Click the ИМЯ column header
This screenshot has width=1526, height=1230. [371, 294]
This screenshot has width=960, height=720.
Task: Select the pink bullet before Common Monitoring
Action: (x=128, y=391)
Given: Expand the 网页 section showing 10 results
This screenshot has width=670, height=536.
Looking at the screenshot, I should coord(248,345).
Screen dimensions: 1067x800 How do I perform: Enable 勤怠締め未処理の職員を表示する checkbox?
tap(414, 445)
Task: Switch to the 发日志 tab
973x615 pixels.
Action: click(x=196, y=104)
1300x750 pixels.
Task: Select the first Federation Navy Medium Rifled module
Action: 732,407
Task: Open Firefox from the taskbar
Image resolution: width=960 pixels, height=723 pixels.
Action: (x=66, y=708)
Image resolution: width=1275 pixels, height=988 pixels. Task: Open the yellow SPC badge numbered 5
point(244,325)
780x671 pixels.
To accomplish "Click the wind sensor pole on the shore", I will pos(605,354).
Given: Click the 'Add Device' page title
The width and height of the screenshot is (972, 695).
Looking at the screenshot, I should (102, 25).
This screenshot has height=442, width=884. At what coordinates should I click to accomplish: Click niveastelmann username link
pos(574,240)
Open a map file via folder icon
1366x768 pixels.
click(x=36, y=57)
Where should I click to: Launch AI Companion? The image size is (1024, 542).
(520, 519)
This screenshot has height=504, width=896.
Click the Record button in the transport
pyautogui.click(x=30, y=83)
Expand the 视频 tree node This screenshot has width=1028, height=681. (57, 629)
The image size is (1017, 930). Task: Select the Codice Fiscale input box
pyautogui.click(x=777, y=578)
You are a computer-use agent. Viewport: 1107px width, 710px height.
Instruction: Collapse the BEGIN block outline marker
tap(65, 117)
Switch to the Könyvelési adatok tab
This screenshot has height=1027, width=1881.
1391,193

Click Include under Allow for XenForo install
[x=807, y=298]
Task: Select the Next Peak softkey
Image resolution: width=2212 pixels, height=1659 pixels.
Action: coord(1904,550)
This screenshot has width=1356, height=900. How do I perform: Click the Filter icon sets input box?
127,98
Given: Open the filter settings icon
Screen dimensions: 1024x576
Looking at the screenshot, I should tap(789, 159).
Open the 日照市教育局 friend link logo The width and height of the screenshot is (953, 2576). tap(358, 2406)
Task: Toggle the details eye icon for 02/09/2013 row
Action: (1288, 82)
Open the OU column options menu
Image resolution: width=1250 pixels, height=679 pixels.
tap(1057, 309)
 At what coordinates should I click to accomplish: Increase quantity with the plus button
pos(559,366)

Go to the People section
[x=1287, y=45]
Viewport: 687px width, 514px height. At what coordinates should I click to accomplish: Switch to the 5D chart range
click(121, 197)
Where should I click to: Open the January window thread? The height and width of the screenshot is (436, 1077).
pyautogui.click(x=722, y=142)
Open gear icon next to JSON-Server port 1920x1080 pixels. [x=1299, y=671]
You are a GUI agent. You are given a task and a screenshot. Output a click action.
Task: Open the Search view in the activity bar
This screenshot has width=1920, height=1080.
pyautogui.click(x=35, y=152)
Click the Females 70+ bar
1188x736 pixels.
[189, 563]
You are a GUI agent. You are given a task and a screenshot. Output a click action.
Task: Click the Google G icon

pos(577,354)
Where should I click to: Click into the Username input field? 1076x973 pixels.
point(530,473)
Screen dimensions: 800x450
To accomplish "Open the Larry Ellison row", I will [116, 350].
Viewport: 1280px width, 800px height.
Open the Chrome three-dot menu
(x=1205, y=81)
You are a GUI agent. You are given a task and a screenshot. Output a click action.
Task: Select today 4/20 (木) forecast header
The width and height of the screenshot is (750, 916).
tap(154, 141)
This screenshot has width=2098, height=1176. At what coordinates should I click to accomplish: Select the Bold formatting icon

* [Exercise task]: Convert all of the records above into a Markdown table with two columns, Row and Line. Number the rows in order and leave out blank lines.

* [Exercise answer]:
| Row | Line |
|---|---|
| 1 | Click the ИМЯ column header |
| 2 | This screenshot has width=1526, height=1230. [371, 294] |
| 3 | This screenshot has width=960, height=720. |
| 4 | Task: Select the pink bullet before Common Monitoring |
| 5 | Action: (x=128, y=391) |
| 6 | Given: Expand the 网页 section showing 10 results |
| 7 | This screenshot has width=670, height=536. |
| 8 | Looking at the screenshot, I should coord(248,345). |
| 9 | Screen dimensions: 1067x800 How do I perform: Enable 勤怠締め未処理の職員を表示する checkbox? |
| 10 | tap(414, 445) |
| 11 | Task: Switch to the 发日志 tab |
| 12 | 973x615 pixels. |
| 13 | Action: click(x=196, y=104) |
| 14 | 1300x750 pixels. |
| 15 | Task: Select the first Federation Navy Medium Rifled module |
| 16 | Action: 732,407 |
| 17 | Task: Open Firefox from the taskbar |
| 18 | Image resolution: width=960 pixels, height=723 pixels. |
| 19 | Action: (x=66, y=708) |
| 20 | Image resolution: width=1275 pixels, height=988 pixels. Task: Open the yellow SPC badge numbered 5 |
| 21 | point(244,325) |
| 22 | 780x671 pixels. |
| 23 | To accomplish "Click the wind sensor pole on the shore", I will pos(605,354). |
| 24 | Given: Click the 'Add Device' page title |
| 25 | The width and height of the screenshot is (972, 695). |
| 26 | Looking at the screenshot, I should (102, 25). |
| 27 | This screenshot has height=442, width=884. At what coordinates should I click to accomplish: Click niveastelmann username link |
| 28 | pos(574,240) |
| 29 | Open a map file via folder icon |
| 30 | 1366x768 pixels. |
| 31 | click(x=36, y=57) |
| 32 | Where should I click to: Launch AI Companion? The image size is (1024, 542). |
| 33 | (520, 519) |
| 34 | This screenshot has height=504, width=896. |
| 35 | Click the Record button in the transport |
| 36 | pyautogui.click(x=30, y=83) |
| 37 | Expand the 视频 tree node This screenshot has width=1028, height=681. (57, 629) |
| 38 | The image size is (1017, 930). Task: Select the Codice Fiscale input box |
| 39 | pyautogui.click(x=777, y=578) |
| 40 | You are a computer-use agent. Viewport: 1107px width, 710px height. |
| 41 | Instruction: Collapse the BEGIN block outline marker |
| 42 | tap(65, 117) |
| 43 | Switch to the Könyvelési adatok tab |
| 44 | This screenshot has height=1027, width=1881. |
| 45 | 1391,193 |
| 46 | Click Include under Allow for XenForo install |
| 47 | [x=807, y=298] |
| 48 | Task: Select the Next Peak softkey |
| 49 | Image resolution: width=2212 pixels, height=1659 pixels. |
| 50 | Action: coord(1904,550) |
| 51 | This screenshot has width=1356, height=900. How do I perform: Click the Filter icon sets input box? |
| 52 | 127,98 |
| 53 | Given: Open the filter settings icon |
| 54 | Screen dimensions: 1024x576 |
| 55 | Looking at the screenshot, I should tap(789, 159). |
| 56 | Open the 日照市教育局 friend link logo The width and height of the screenshot is (953, 2576). tap(358, 2406) |
| 57 | Task: Toggle the details eye icon for 02/09/2013 row |
| 58 | Action: (1288, 82) |
| 59 | Open the OU column options menu |
| 60 | Image resolution: width=1250 pixels, height=679 pixels. |
| 61 | tap(1057, 309) |
| 62 |  At what coordinates should I click to accomplish: Increase quantity with the plus button |
| 63 | pos(559,366) |
| 64 | Go to the People section |
| 65 | [x=1287, y=45] |
| 66 | Viewport: 687px width, 514px height. At what coordinates should I click to accomplish: Switch to the 5D chart range |
| 67 | click(121, 197) |
| 68 | Where should I click to: Open the January window thread? The height and width of the screenshot is (436, 1077). |
| 69 | pyautogui.click(x=722, y=142) |
| 70 | Open gear icon next to JSON-Server port 1920x1080 pixels. [x=1299, y=671] |
| 71 | You are a GUI agent. You are given a task and a screenshot. Output a click action. |
| 72 | Task: Open the Search view in the activity bar |
| 73 | This screenshot has width=1920, height=1080. |
| 74 | pyautogui.click(x=35, y=152) |
| 75 | Click the Females 70+ bar |
| 76 | 1188x736 pixels. |
| 77 | [189, 563] |
| 78 | You are a GUI agent. You are given a task and a screenshot. Output a click action. |
| 79 | Task: Click the Google G icon |
| 80 | pos(577,354) |
| 81 | Where should I click to: Click into the Username input field? 1076x973 pixels. |
| 82 | point(530,473) |
| 83 | Screen dimensions: 800x450 |
| 84 | To accomplish "Open the Larry Ellison row", I will [116, 350]. |
| 85 | Viewport: 1280px width, 800px height. |
| 86 | Open the Chrome three-dot menu |
| 87 | (x=1205, y=81) |
| 88 | You are a GUI agent. You are given a task and a screenshot. Output a click action. |
| 89 | Task: Select today 4/20 (木) forecast header |
| 90 | The width and height of the screenshot is (750, 916). |
| 91 | tap(154, 141) |
| 92 | This screenshot has width=2098, height=1176. At what coordinates should I click to accomplish: Select the Bold formatting icon |